Augustsson (1985) and Wadler (1987) developed the earlier pattern compilation algorithms that Maranget’s work builds on. Augustsson’s algorithm compiles to nested case expressions; Wadler described the relationship between pattern matching and function clauses.

GHC uses a variant of the Maranget algorithm for Haskell’s pattern matching, producing Core case expressions that are later lowered to STG and then Cmm. GHC’s implementation handles Haskell-specific features (view patterns, pattern synonyms) that Ori does not need.

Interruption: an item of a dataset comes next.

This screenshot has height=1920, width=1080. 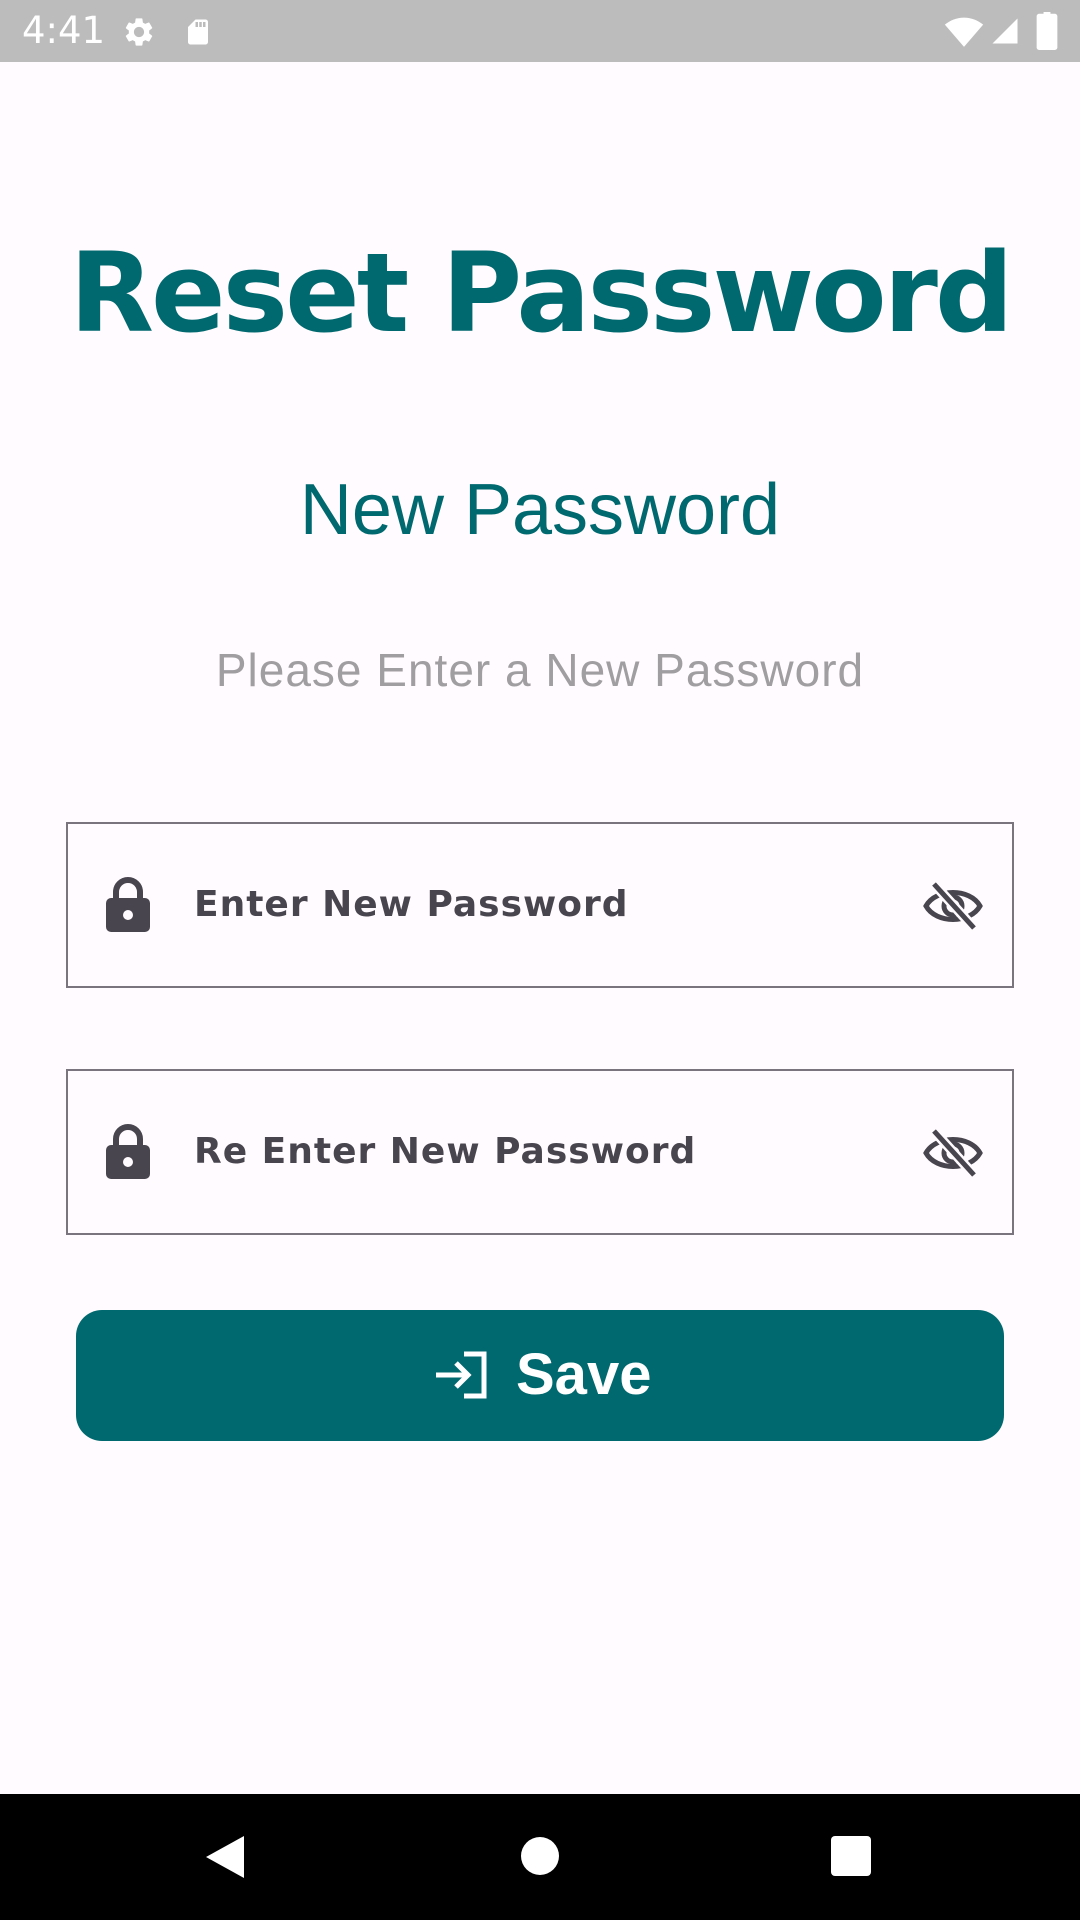 What do you see at coordinates (139, 32) in the screenshot?
I see `settings-icon` at bounding box center [139, 32].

Rust compiles patterns to MIR using a similar matrix-based algorithm. Rust’s implementation (rustc_mir_build/src/thir/pattern/) handles Rust-specific features (slice patterns, constant patterns, binding modes) and produces MIR SwitchInt terminators analogous to ARC IR’s Switch.

Elm uses a decision tree approach for its pattern matching, with the additional constraint that Elm’s type system makes all matches total (no runtime failures). This is similar to Ori’s guarantee via exhaustiveness checking.

Design Tradeoffs

Shared pool vs inline trees. Decision trees are stored in a DecisionTreePool during canonicalization and retrieved by reference during ARC lowering. The alternative — embedding the tree structure directly in the canonical IR — would avoid the pool indirection but would complicate canonical IR with tree-specific types. The pool keeps the canonical IR focused on expressions.

Two-phase (compile then emit) vs single-phase. Compiling decision trees during canonicalization and emitting during ARC lowering separates concerns: canonicalization handles pattern semantics, ARC lowering handles control flow. The alternative — compiling and emitting in one phase — would be simpler but would either pull pattern compilation into the ARC system (wrong abstraction level) or push block emission into canonicalization (wrong phase).

Heuristic column selection. The choice of which column to split on affects tree size and runtime test count. Maranget’s heuristic (prefer columns with many constructors, few wildcards) is simple and effective but not optimal in all cases. More sophisticated heuristics (e.g., considering the depth of sub-trees) could produce smaller trees but at higher compile-time cost.